If x >= 1 we proceed in the similar way. Thus our integral
is convergent. Now observe that:

\int e^{-y^2/2} dy = \int (-1/y)*(-ye^{-y^2/2}) dy =
= \int (-1/y)*(e^{-y^2/2})' dy =
= -1/y e^{-y^2/2} - \int 1/y e^{-y^2/2} dy,

so that:

\int_x^{oo} e^{-y^2/2} dy = - \int_x^{oo} 1/y e^{-y^2/2} dy
+ lim_{y -> oo} 1/y e^{-y^2/2} + 1/x e^{-x^2/2} =
= - \int_x^{oo} 1/y e^{-y^2/2} dy + 1/x e^{-x^2/2}.

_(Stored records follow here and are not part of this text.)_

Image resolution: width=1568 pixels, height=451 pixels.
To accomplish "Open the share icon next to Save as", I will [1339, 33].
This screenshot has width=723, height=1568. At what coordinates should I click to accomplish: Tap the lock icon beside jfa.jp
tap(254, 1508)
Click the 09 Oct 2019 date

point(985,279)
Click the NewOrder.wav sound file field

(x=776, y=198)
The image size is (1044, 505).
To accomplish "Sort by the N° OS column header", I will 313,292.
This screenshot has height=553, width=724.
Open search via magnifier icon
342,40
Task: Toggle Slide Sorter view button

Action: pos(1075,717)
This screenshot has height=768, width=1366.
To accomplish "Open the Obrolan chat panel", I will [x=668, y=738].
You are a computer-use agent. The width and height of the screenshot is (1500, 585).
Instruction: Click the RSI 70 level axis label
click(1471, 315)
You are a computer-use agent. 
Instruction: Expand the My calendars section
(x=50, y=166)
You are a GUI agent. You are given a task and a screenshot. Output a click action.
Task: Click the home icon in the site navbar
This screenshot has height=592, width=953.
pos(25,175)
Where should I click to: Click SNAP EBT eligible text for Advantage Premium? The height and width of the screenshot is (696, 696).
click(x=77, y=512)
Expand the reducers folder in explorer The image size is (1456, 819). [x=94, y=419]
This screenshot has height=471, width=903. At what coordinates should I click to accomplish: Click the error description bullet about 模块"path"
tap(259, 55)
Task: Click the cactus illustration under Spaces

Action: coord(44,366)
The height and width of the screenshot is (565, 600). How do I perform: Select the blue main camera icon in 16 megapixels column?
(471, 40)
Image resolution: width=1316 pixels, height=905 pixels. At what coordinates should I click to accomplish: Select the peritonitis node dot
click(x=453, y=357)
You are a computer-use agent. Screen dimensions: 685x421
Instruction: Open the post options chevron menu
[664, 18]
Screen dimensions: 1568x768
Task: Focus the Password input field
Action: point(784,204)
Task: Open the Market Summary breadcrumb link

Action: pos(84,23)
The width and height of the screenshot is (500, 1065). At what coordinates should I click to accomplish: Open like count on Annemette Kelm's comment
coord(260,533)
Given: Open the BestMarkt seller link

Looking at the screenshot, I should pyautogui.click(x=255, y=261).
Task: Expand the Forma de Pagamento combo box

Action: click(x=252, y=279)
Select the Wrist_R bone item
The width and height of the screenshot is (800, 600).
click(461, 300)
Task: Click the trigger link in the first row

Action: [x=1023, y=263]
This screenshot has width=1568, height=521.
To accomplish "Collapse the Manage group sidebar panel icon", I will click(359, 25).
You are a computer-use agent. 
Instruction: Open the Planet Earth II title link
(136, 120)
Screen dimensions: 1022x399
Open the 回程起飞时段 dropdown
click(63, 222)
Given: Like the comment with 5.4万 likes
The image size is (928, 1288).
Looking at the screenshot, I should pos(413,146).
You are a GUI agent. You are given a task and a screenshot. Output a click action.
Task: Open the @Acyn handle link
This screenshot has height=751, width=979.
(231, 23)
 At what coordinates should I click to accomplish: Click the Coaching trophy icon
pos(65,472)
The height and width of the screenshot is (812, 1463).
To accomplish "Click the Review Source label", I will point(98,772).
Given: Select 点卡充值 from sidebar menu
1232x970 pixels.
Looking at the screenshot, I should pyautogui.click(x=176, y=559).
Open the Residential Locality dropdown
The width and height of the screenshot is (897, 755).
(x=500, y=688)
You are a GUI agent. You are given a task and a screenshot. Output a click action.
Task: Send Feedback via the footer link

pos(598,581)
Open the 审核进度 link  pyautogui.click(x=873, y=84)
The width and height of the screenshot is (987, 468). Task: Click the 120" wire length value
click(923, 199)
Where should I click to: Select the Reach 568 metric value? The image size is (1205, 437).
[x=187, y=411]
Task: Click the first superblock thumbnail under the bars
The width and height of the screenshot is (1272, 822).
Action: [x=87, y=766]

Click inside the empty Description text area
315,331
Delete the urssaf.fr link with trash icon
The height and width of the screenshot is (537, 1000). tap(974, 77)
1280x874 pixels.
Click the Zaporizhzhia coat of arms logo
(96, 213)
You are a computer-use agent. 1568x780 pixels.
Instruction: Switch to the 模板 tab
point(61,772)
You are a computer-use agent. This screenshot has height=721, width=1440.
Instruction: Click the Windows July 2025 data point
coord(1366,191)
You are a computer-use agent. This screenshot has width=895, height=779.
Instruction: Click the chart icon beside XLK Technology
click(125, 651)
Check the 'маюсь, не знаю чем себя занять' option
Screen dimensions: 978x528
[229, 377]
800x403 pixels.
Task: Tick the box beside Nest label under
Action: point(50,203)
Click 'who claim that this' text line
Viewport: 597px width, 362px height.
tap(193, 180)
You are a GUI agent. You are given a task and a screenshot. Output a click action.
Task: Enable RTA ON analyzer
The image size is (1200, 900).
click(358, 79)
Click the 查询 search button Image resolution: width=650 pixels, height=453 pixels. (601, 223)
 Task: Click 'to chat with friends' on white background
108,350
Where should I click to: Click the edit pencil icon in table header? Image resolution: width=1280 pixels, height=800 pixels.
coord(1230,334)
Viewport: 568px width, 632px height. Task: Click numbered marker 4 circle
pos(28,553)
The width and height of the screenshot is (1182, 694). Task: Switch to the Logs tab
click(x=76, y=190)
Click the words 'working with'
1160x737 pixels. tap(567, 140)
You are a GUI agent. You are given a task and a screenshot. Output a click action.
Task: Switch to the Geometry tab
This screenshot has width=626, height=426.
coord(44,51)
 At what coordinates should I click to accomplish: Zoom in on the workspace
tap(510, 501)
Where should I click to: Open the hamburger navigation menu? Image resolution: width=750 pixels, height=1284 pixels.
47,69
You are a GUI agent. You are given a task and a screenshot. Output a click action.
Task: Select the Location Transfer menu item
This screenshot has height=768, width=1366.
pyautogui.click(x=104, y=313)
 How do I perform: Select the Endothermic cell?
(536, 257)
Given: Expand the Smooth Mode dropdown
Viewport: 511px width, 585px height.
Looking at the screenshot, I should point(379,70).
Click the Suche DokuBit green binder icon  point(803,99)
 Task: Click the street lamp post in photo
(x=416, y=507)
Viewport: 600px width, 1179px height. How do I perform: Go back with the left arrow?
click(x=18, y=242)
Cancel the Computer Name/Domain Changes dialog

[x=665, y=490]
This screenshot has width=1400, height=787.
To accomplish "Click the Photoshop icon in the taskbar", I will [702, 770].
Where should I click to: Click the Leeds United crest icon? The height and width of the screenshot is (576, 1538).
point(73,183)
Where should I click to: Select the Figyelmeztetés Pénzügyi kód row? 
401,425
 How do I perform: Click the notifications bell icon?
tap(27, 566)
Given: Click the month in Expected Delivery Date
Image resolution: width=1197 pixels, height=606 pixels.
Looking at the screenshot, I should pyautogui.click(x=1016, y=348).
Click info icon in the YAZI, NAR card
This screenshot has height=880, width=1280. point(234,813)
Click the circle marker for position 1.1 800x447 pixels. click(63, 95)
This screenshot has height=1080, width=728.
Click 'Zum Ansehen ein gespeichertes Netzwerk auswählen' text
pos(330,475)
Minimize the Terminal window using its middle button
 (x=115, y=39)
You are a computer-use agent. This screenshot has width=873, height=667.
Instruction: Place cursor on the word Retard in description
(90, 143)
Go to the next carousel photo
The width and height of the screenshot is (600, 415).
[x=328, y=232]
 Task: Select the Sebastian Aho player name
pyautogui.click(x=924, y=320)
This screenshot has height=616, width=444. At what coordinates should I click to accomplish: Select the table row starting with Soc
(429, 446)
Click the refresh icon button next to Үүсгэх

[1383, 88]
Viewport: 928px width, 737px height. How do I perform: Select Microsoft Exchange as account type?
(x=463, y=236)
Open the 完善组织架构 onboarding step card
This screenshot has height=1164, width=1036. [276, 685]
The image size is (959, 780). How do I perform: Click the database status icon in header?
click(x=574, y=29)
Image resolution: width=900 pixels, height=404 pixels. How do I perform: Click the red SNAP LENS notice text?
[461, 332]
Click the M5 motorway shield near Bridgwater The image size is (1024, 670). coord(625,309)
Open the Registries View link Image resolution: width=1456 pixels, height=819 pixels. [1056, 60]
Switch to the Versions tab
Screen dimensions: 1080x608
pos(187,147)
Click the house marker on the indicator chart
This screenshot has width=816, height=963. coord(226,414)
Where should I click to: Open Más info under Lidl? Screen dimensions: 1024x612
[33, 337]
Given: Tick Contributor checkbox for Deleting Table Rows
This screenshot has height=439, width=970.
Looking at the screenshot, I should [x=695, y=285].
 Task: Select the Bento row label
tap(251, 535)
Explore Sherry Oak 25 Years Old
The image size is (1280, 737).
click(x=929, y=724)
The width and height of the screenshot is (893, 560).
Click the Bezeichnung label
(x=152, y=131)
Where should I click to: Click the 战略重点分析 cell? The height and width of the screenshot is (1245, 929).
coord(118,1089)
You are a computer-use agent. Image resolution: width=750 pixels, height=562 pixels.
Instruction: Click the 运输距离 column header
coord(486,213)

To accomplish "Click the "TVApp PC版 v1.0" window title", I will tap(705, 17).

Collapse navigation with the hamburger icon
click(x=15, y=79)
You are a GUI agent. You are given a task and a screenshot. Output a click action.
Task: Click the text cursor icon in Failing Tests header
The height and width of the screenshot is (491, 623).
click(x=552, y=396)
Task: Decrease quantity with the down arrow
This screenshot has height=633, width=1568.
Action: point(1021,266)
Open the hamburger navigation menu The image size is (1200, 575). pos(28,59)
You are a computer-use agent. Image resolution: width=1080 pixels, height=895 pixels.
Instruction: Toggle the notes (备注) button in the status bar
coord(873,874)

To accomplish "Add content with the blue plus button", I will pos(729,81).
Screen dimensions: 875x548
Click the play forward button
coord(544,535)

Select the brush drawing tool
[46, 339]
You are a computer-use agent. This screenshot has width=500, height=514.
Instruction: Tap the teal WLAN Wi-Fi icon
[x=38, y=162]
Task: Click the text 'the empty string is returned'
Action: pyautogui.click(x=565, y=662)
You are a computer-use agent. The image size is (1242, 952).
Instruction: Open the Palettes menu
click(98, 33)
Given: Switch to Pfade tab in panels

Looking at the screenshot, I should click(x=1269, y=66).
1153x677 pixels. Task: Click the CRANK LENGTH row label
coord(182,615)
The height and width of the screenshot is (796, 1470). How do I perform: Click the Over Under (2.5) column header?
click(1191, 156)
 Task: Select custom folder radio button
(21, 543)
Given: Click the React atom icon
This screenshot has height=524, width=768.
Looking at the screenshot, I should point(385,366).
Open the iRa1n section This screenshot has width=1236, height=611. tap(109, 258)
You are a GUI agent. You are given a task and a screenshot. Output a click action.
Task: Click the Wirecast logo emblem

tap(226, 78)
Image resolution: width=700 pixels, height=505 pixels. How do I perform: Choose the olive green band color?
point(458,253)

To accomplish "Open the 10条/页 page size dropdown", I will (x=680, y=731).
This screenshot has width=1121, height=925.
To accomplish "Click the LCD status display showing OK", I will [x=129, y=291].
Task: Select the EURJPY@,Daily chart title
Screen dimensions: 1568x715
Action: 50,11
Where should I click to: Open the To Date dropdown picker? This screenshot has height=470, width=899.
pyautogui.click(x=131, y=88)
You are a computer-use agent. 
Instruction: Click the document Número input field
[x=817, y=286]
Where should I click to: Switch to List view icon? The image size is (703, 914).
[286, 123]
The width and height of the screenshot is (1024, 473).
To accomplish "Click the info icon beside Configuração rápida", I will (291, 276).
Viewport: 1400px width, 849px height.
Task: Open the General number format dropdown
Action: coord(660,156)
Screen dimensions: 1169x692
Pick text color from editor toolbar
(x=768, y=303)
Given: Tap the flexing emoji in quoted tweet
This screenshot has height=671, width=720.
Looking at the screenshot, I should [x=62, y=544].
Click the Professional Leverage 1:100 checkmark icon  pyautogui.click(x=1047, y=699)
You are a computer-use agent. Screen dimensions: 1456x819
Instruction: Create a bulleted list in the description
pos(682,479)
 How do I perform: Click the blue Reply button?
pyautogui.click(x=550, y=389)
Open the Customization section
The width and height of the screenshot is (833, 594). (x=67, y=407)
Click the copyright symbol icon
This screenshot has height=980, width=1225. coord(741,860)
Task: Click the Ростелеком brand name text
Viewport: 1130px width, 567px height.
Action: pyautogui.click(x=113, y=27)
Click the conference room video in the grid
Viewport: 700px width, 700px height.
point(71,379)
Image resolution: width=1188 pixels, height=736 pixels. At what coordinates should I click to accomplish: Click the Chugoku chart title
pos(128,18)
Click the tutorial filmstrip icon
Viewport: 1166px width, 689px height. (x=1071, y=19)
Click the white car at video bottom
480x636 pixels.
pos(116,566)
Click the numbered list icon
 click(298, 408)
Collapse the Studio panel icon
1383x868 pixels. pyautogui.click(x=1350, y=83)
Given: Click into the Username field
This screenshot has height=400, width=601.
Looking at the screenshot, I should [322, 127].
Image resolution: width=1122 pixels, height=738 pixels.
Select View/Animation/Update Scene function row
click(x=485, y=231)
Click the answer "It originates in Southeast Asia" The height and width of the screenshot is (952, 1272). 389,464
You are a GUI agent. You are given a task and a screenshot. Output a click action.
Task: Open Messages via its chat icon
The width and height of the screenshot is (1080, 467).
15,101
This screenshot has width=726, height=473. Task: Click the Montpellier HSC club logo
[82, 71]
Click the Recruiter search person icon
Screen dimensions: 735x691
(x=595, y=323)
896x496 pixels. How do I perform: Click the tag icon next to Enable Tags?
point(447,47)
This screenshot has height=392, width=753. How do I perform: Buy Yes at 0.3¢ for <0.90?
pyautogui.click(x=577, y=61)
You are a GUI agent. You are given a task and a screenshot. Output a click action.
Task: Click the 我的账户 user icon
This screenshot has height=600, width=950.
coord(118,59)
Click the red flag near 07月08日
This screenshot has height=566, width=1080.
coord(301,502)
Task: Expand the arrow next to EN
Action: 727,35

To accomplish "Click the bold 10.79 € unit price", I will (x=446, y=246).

Since our integral is convergent, also the integral:

\int_x^{oo} 1/y e^{-y^2/2} dy

is convergent. Moreover, the function 1/y e^{-y^2/2} has
only positive values, so \int_x^{oo} 1/y e^{-y^2/2} dy is
positive and thus - \int_x^{oo} 1/y e^{-y^2/2} dy is
negative. This implies that:

\int_x^{oo} e^{-y^2/2} dy =< 1/x e^{-x^2/2}.

With regards,

Pawel Gladki